Every record must appear in your reply exactly as written.

══════

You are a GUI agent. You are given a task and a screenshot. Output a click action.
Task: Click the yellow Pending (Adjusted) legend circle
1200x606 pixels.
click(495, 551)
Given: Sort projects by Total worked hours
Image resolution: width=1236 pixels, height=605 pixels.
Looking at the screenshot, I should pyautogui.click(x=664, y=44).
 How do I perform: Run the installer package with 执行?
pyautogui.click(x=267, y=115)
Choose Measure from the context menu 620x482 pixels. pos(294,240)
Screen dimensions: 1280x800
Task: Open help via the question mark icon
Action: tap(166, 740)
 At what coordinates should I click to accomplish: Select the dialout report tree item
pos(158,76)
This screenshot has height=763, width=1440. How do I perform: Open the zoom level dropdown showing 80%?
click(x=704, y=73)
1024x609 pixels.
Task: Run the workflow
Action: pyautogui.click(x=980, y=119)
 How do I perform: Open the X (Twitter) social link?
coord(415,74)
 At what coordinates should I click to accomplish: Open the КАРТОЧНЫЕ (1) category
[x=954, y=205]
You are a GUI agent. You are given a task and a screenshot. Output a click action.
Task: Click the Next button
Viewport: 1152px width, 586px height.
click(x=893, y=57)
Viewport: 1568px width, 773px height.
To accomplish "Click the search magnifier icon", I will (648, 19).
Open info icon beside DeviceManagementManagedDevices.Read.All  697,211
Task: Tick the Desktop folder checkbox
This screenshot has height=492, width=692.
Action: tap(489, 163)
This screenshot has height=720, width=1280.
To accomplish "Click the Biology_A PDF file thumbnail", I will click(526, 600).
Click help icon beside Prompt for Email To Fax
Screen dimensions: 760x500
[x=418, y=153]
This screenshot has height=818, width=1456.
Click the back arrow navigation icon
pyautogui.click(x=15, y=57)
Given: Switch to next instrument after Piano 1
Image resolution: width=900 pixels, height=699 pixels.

══════

ANSWER SECTION:
You are a GUI agent. You are given a task and a screenshot. Output a click action.
Task: Click the yellow Pending (Adjusted) legend circle
1200x606 pixels.
click(495, 551)
Given: Sort projects by Total worked hours
Image resolution: width=1236 pixels, height=605 pixels.
Looking at the screenshot, I should pyautogui.click(x=664, y=44).
 How do I perform: Run the installer package with 执行?
pyautogui.click(x=267, y=115)
Choose Measure from the context menu 620x482 pixels. pos(294,240)
Screen dimensions: 1280x800
Task: Open help via the question mark icon
Action: tap(166, 740)
 At what coordinates should I click to accomplish: Select the dialout report tree item
pos(158,76)
This screenshot has height=763, width=1440. How do I perform: Open the zoom level dropdown showing 80%?
click(x=704, y=73)
1024x609 pixels.
Task: Run the workflow
Action: pyautogui.click(x=980, y=119)
 How do I perform: Open the X (Twitter) social link?
coord(415,74)
 At what coordinates should I click to accomplish: Open the КАРТОЧНЫЕ (1) category
[x=954, y=205]
You are a GUI agent. You are given a task and a screenshot. Output a click action.
Task: Click the Next button
Viewport: 1152px width, 586px height.
click(x=893, y=57)
Viewport: 1568px width, 773px height.
To accomplish "Click the search magnifier icon", I will (648, 19).
Open info icon beside DeviceManagementManagedDevices.Read.All  697,211
Task: Tick the Desktop folder checkbox
This screenshot has height=492, width=692.
Action: tap(489, 163)
This screenshot has height=720, width=1280.
To accomplish "Click the Biology_A PDF file thumbnail", I will click(526, 600).
Click help icon beside Prompt for Email To Fax
Screen dimensions: 760x500
[x=418, y=153]
This screenshot has height=818, width=1456.
Click the back arrow navigation icon
pyautogui.click(x=15, y=57)
Given: Switch to next instrument after Piano 1
Image resolution: width=900 pixels, height=699 pixels.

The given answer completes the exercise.